Words Matter: Cannabis’ Tower of Babel
The Tower of Babel myth describes a place where people speaking different languages are unable to understand and interact with each other. You have probably witnessed similar challenges in cannabis organizations. Whether you are in a meeting, listening to a speaker or reading a document, there are quite often disconnects between what people intend to communicate and what their audience understands.
These gaps create strategic and operational ambiguity which can lead to misaligned expectations and poor decision making. Moreover, it’s hard to persuade someone to mobilize around a winning strategy if you can’t clearly and simply communicate your objective in words and images.
Communication problems often trace to a clumsy use of nebulous concepts, poor leadership and excessive use of jargon (and, sometimes, the recipient’s poor listening skills). Strategic clarity and alignment start with a shared understanding of your key terms and concepts.

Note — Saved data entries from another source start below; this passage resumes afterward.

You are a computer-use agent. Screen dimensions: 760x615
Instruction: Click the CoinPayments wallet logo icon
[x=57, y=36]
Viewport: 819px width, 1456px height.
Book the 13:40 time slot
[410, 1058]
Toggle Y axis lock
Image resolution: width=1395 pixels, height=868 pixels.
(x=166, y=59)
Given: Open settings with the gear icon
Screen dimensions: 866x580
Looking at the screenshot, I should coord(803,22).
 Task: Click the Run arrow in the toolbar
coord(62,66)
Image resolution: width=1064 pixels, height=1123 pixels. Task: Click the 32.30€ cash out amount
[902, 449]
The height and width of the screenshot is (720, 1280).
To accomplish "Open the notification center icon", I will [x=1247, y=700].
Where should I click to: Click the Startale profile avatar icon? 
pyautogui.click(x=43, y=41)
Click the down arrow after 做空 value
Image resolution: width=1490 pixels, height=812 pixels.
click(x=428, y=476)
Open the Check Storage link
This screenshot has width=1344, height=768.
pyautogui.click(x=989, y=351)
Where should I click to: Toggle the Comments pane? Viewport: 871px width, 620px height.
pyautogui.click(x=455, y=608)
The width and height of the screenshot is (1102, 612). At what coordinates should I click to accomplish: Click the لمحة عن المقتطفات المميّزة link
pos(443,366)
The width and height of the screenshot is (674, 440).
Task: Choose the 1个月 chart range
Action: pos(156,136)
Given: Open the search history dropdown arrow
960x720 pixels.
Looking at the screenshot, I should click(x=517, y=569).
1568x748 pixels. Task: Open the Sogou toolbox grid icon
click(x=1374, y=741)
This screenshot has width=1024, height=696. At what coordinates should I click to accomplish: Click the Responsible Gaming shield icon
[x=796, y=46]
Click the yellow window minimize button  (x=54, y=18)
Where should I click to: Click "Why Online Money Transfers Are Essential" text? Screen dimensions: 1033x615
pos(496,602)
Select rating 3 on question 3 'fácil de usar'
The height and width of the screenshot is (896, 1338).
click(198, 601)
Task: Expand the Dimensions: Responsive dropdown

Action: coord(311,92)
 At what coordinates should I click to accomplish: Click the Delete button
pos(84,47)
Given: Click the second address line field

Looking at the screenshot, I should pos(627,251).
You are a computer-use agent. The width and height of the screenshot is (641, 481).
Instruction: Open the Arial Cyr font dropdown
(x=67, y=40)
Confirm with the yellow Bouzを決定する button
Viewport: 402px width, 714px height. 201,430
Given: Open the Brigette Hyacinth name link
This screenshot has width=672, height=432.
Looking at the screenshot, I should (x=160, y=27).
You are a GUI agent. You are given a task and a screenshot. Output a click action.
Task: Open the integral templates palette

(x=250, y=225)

Consider 4 common expressions that frequently trip up managers:
1. Quality
Quality is in the eyes, nose and ears of the beholder. In other words, it is very subjective and not by itself a helpful term or goal for a consumer-focused business. What quality is really about – in a market sense - is repeatedly delivering the right (e.g., differentiated) product features and value better than competitors at a price your target segment is willing to pay.
2. Consumer-centricity
A fancy-sounding bromide that is often not defined in a tactical sense. Yes, cannabis is about delighting the consumer. But what many miss is the retailer's vital role in defining consumer choice (i.e. merchandising), leveraging POS consumer data (i.e. which brands may not have) and influencing the sale (via recommendation). No channel appeal? No consumer-centricity.
3. Brands
A catch-all notion which means something different to everyone and often rarely linked to measurable business outcomes. A brand is way more than a logo, promotion or product feature. To consumers and channel partners, a brand is a promise of value delivered through a pre, usage and post sales experience. Brands are built over the long term and sustained with a holistic and systematic approach.
4. Asset-lite
This problematic idea is often used in investment decks and business plans to describe a desire to not invest in equipment or infrastructure. All good, but isn’t your IP and critical capabilities also assets and worthy of investment? What about your employees? These ‘ultimate’ assets do require invested capital as well as time, and are what eventually drives shareholder value.